# Memory Augmented Navigational Abstract Conceptual Representation (MANAR)

This repository contains the implementation of the Memory Augmented Navigational Abstract Conceptual Representation (MANAR). 
It includes code for training, knowledge transfer, and evaluation experiments. 

The implementation builds on:
- [PyTorch Image Models](https://github.com/huggingface/pytorch-image-models) for image-based experiments
- [Fairseq](https://github.com/facebookresearch/fairseq) for automatic speech recognition experiments

All code is provided as a standalone package to ensure reproducibility of the results reported in the paper.

## Setup

The environment used to train and evaluate MANAR is provided as a Docker setup for reproducibility. 
This requires a GPU-enabled machine with [NVIDIA Docker](https://docs.nvidia.com/datacenter/cloud-native/container-toolkit/overview.html) and Docker Compose installed.

To build and launch the environment:

```bash
# Clone the repository
git clone <anonymous-repo-link>
cd manar/container_setup/docker/

# Build the Docker image
docker compose -p manar build

# Start the container in the background
docker compose -p manar up -d

# Access the container shell
docker exec -it manar /bin/bash
```

The repository is mounted at /workspace inside the container.
Once inside, install the required dependencies and libraries:

```bash
# From inside the root directory of the container ("/workspace")
bash reqs.sh
cd fairseq
pip install -e .
cd ../timm
pip install -e .
```

The experiments were run with the following library versions:
* timm: 96256aa3dbfa058a8f963c9bf5c803447ccc1c54
* fairseq: 82b58777e16932259e575a504e24ceb12b08cec5

## Vision Experiments

We assume the [ImageNet](https://www.image-net.org/) dataset is available at `/data/shared_data/imagenet`.  
All training and evaluation commands should be run **inside the container**.

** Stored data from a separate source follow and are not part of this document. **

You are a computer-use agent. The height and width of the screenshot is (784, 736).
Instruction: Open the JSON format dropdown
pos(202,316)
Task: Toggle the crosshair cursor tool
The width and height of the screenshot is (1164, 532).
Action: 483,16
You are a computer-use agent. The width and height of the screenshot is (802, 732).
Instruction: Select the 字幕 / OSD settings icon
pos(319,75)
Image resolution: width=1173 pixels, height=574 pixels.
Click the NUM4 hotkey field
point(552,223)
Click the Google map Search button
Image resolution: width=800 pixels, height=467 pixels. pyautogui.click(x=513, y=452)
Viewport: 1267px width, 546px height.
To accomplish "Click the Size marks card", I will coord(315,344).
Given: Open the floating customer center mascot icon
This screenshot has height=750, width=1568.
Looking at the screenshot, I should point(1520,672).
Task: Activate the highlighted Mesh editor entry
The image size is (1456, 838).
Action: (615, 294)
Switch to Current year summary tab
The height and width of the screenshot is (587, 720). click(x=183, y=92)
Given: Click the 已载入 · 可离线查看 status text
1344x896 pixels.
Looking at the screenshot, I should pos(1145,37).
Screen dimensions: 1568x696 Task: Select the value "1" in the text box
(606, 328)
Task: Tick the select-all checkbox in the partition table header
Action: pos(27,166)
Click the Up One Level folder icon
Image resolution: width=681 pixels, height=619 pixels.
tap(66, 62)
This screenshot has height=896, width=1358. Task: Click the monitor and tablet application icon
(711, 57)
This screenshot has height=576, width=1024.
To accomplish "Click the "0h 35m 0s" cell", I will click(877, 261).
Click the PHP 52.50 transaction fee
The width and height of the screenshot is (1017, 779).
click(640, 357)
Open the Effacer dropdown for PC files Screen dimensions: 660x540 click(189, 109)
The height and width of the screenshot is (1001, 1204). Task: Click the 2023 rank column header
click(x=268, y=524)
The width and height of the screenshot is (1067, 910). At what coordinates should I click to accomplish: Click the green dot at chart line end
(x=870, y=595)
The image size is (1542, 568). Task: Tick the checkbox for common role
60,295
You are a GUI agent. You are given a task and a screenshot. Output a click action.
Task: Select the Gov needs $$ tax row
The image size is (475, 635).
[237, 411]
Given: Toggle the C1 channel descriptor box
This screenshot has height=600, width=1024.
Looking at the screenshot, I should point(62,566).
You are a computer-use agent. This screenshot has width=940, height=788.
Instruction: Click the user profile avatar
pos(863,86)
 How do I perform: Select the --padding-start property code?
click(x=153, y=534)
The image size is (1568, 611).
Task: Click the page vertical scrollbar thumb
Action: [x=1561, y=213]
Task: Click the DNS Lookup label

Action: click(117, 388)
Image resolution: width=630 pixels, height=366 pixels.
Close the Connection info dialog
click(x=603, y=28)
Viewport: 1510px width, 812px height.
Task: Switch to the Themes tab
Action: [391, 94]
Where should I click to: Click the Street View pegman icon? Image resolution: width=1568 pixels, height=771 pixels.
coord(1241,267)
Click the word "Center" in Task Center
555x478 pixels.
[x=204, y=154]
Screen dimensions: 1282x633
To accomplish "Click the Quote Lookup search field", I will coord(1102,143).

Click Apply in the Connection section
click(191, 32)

First, enter the container:
```bash
docker exec -it manar /bin/bash
```

Then navigate to the image classification directory:
```bash
cd /workspace/img
```

### Training from Scratch
To train MANAR-S from scratch:
```bash
bash scripts/train-manar.sh s
```

### Training with Knowledge Transfer
To train MANAR-S using the knowledge transfer method:
```bash
bash scripts/train-manar.sh s distill
```

### Evaluation
To evaluate the performance of a trained model:
```bash
bash scripts/evaluate-manar.sh <path-to-model> <model type, {b, s}, b for base and s for small>
```

### Vision Pretrained Models
For convenience, we also provide pretrained weights (links anonymized for review):
- [MANAR-256-32-8-S](https://zenodo.org/records/17187048?token=eyJhbGciOiJIUzUxMiIsImlhdCI6MTc1ODY5NTEzNSwiZXhwIjoxNzc1MDAxNTk5fQ.eyJpZCI6IjYxYzYxMTkwLTVlMjgtNDhlYS05M2JjLTBjZWFhYjM3MWFmZCIsImRhdGEiOnt9LCJyYW5kb20iOiJhNzc3MzQwZDQ1Njg1YjFmZTM1OGYzNzMyMDMyZDNlZSJ9.WkWa36Y7ZghtAiqC2bEquLvKwtmIzZiyAmatcsh4_-0-CFDNc7aOKWId4B4g2ecd2QZp5jDUxytUp8CR5_KwDA)
- [MANAR-256-32-8-B](https://zenodo.org/records/17187048?token=eyJhbGciOiJIUzUxMiIsImlhdCI6MTc1ODY5NTEzNSwiZXhwIjoxNzc1MDAxNTk5fQ.eyJpZCI6IjYxYzYxMTkwLTVlMjgtNDhlYS05M2JjLTBjZWFhYjM3MWFmZCIsImRhdGEiOnt9LCJyYW5kb20iOiJhNzc3MzQwZDQ1Njg1YjFmZTM1OGYzNzMyMDMyZDNlZSJ9.WkWa36Y7ZghtAiqC2bEquLvKwtmIzZiyAmatcsh4_-0-CFDNc7aOKWId4B4g2ecd2QZp5jDUxytUp8CR5_KwDA)
*** Please note, these links are znonymous zenodo uploads. To check them out please directly click on them.
---

## Speech Experiments

We assume the following resources are available:
- [LibriSpeech](https://www.openslr.org/12/) `train-clean-100` dataset at `/data/shared_data/librispeech/LibriSpeech/`
- A [data2vec base pretrained model](https://dl.fbaipublicfiles.com/fairseq/data2vec2/base_libri.pt) (no finetuning), required for knowledge transfer training
- [KenLM 4-gram language model](https://openslr.elda.org/11/) and lexicon, required for evaluation

The commands below show how to obtain these dependencies:

```bash
docker exec -it manar /bin/bash

# Download LibriSpeech train-clean-100
mkdir -p /data/shared_data/librispeech
cd /data/shared_data/librispeech
wget -c https://openslr.elda.org/resources/12/train-clean-100.tar.gz
tar -xvf train-clean-100.tar.gz

# Download pretrained model
mkdir -p ../asr_models
cd ../asr_models
wget -c https://dl.fbaipublicfiles.com/fairseq/data2vec2/base_libri.pt

# Download KenLM and lexicon
mkdir kenlm
cd kenlm
wget -c https://openslr.elda.org/resources/11/4-gram.arpa.gz
gzip -d 4-gram.arpa.gz
wget -c https://dl.fbaipublicfiles.com/fairseq/wav2vec/librispeech_lexicon.lst

# Return to workspace
cd /workspace
```

To perform testing you should also download the dev-* and test-* [Librispeech](https://www.openslr.org/12/) datasets to the same directory.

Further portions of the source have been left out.